→ TEXT
On the evening of November 23rd, he attends this year’s award ceremony for the Circuito de Carreras Populares #Sevilla10. #Sevilla10 is a circuit of five races, from March to October, organized by the municipal sports commission in five different districts of the city. Alhassane has made second in the overall classification, out of more than 10,000 participants. He’s qualified second in three of the 10 kilometer races and fourth in the other two. His training companion Samuel Lay Rincón, who won three of the races, has taken first place.
Though he was frustrated the few minutes prior to arriving at the ceremony because he and Cristina had spent a while circling for a parking spot, the minute he steps in, he’s enchanted. He strikes a couple poses on the way to his seat, pointing at the golden ceiling ornaments of the old Cruzcampo brewery where the ceremony is taking place. The place is filled with runners and trainers. “Take pictures…” Alhassane urges excitedly before the program has even begun. He and
Cristina sit behind his trainer, Mauri Castillo, a Cuban athlete who moved to Spain in 2010 and now runs the self-titled Mauri Castillo School of Athletics.

→ WHAT TO PRODUCE
Reproduce word for word the part of the #Sevilla10 award ceremony text above that begins at the words "Though he was" and stops after "School of Athletics.".

→ GIVEN MATERIAL
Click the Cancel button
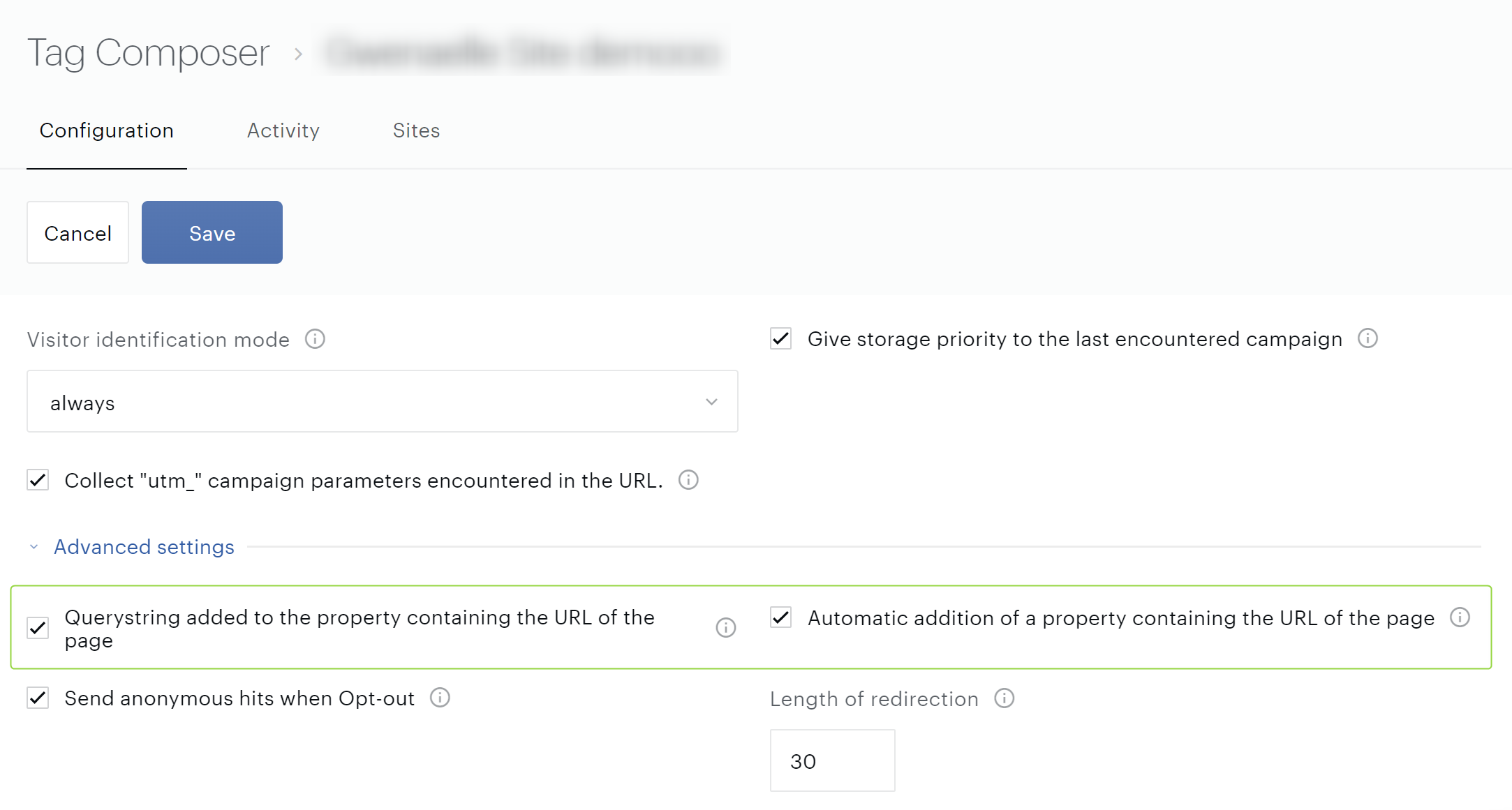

→ EXERCISE OUTPUT
Though he was frustrated the few minutes prior to arriving at the ceremony because he and Cristina had spent a while circling for a parking spot, the minute he steps in, he’s enchanted. He strikes a couple poses on the way to his seat, pointing at the golden ceiling ornaments of the old Cruzcampo brewery where the ceremony is taking place. The place is filled with runners and trainers. “Take pictures…” Alhassane urges excitedly before the program has even begun. He and
Cristina sit behind his trainer, Mauri Castillo, a Cuban athlete who moved to Spain in 2010 and now runs the self-titled Mauri Castillo School of Athletics.